28. November 2011
Sozialdemokratischer Eiertanz oder wem gehört die Stadt?

Die Debatte über die Bahnhofstürme entwickelt sich tatsächlich zu einem Tiefpunkt der Stadtgeschichte, nicht jedoch aus fachlicher, sondern aus politischer Sicht. Ganz am Boden liegt dabei die SPD. „Noch am Montag verkündete deren planungspolitischer Sprecher, Karl-Heinz Winter, vollmundig die Höhenbegrenzung auf 35 Meter“, merkt der Sprecher der linken Ratsfraktion, Raimund Köhn an, „um dann am Donnerstag erneuten Beratungsbedarf anzumelden. Ein solcher Eiertanz ist nur zu verstehen, wenn man davon ausgeht, dass die SPD als Juniorpartner der CDU ihre politische Eigenständigkeit verloren hat.“

Offenbar hat die CDU den Sozialdemokraten am Dienstag heftig zugesetzt. Schon vor der Sitzung des Planungsausschusses wurde gemunkelt, dass die SPD umgefallen sei. „Das Problem der SPD besteht darin, dass sie meint, sie sei aktuell die gestaltende Kraft im Stadtrat“, so Köhn weiter. „Nur bei dem Versuch, die Muskeln spielen zu lassen, hat sich diese Selbstinszenierung in heiße Luft aufgelöst.“
Die rot-rot-grüne Mehrheit für eine stadtplanerisch angemessene Bebauung des Metropolisgeländes hätte am Donnerstag gestanden.

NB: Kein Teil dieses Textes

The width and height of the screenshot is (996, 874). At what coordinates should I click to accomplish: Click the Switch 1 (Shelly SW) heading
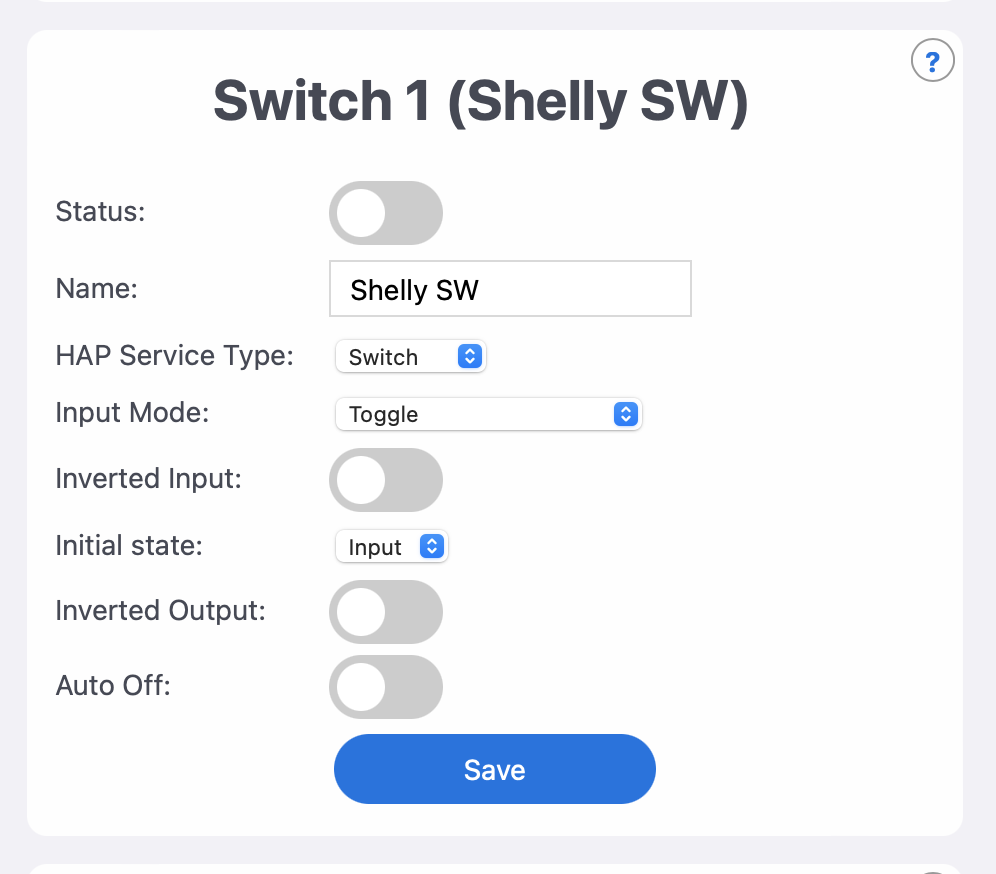(x=480, y=101)
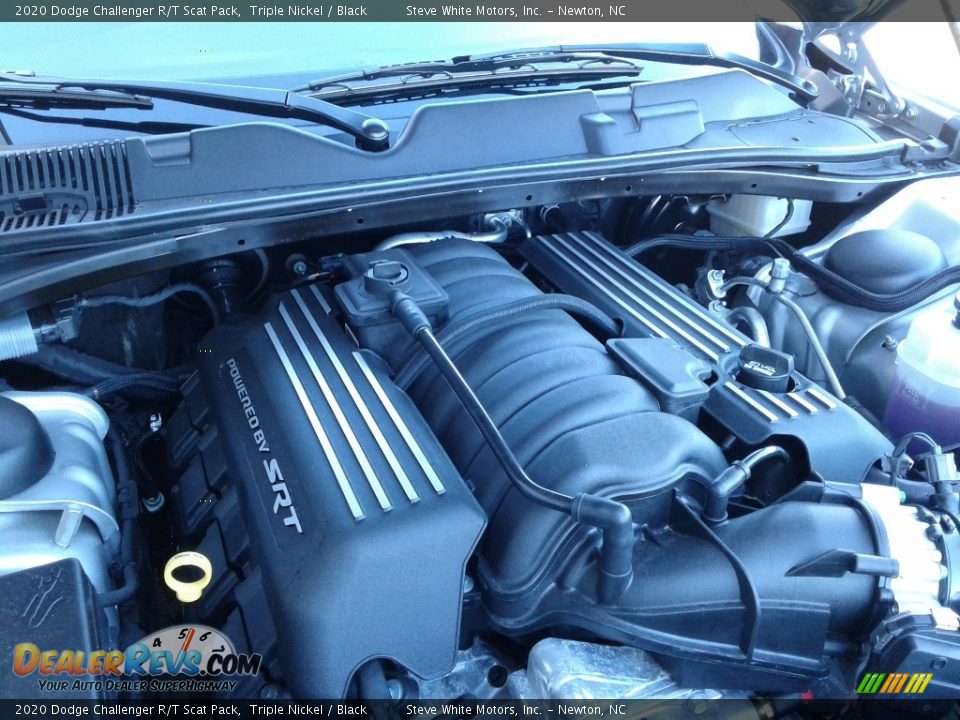Image resolution: width=960 pixels, height=720 pixels.
Task: Select the top header caption bar
Action: (x=480, y=8)
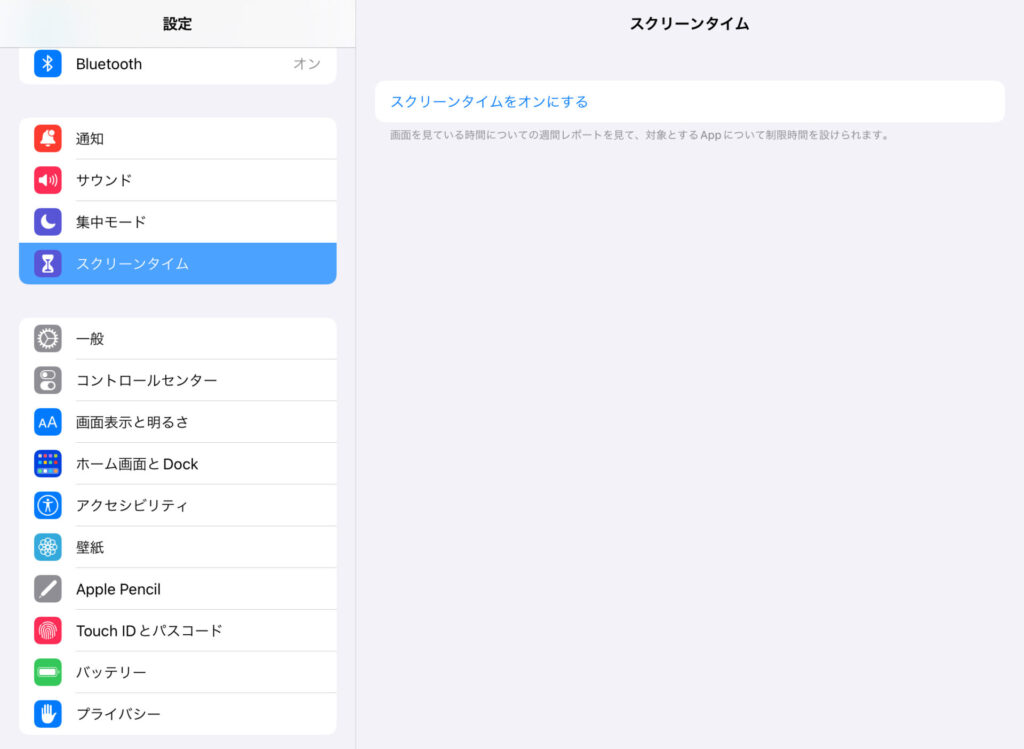The height and width of the screenshot is (749, 1024).
Task: Turn on screen time via スクリーンタイムをオンにする
Action: (x=489, y=102)
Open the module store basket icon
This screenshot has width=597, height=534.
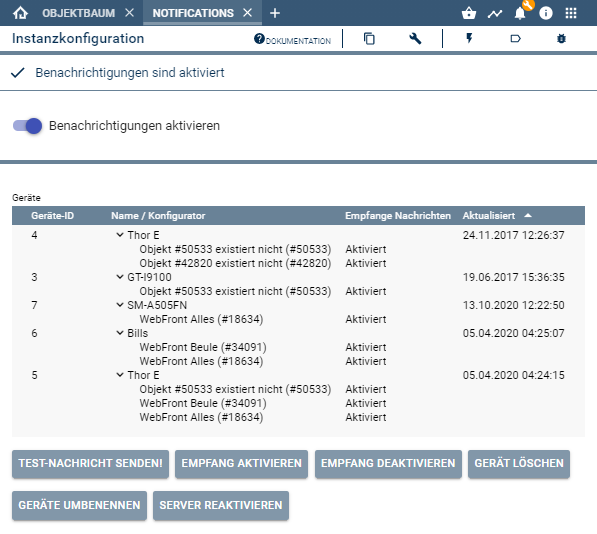click(x=469, y=13)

Daran hätten auch die unablässigen Scheinargumente des Stadtdirektors Hartwig Schultheiß nichts geändert, der weniger wie der Planungsdezernent der Stadt Münster aufgetreten ist, sondern mehr wie der Anwalt und Lobbyist der Architekten Deilmann und Kresing. „Nach diesem peinlichen Rückzieher der SPD muss man sich fragen, wer in dieser Stadt eigentlich die wichtigen Entscheidungen trifft, der gewählte Rat oder Investoren und ihre Lobbyisten in der Verwaltung. Dieses Schauspiel ist jedenfalls ein Tiefpunkt der Demokratie“, kritisiert Köhn abschließend.